-- INFORMATION PROVIDED start --

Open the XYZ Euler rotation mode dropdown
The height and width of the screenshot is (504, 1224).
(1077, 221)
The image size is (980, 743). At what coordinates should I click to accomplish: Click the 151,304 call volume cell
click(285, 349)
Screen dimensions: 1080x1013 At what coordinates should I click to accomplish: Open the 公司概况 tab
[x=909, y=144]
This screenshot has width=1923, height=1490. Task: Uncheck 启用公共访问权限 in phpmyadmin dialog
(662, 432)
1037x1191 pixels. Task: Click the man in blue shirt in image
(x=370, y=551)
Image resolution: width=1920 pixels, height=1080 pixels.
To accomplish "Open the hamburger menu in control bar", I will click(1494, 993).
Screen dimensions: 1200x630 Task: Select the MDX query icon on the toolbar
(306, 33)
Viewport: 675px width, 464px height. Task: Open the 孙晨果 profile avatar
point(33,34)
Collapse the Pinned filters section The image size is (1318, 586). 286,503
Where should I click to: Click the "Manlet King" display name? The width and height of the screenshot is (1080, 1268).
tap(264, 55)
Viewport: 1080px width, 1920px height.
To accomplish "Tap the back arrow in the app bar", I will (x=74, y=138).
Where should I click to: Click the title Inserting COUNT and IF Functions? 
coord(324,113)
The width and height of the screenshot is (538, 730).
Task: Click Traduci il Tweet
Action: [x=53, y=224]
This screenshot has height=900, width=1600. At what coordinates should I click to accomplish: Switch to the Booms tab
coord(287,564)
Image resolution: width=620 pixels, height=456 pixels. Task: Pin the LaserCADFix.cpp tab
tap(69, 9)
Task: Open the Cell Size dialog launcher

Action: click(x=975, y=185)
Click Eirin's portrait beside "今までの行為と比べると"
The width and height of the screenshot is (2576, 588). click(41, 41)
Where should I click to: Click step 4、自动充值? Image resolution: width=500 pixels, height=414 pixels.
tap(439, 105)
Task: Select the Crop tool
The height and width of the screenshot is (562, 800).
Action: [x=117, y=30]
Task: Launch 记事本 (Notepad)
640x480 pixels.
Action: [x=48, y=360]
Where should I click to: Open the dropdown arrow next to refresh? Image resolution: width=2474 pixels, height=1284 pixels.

-- INFORMATION PROVIDED end --

— GIVEN INSTRUCTION —
Convert the data above, from the line containing "This screenshot has width=1923, height=1490." through the line containing "will click(1494, 993).", into a numbered list, leaving out any blank lines.

— THE OUTPUT —
1. This screenshot has width=1923, height=1490. Task: Uncheck 启用公共访问权限 in phpmyadmin dialog
2. (662, 432)
3. 1037x1191 pixels. Task: Click the man in blue shirt in image
4. (x=370, y=551)
5. Image resolution: width=1920 pixels, height=1080 pixels.
6. To accomplish "Open the hamburger menu in control bar", I will click(1494, 993).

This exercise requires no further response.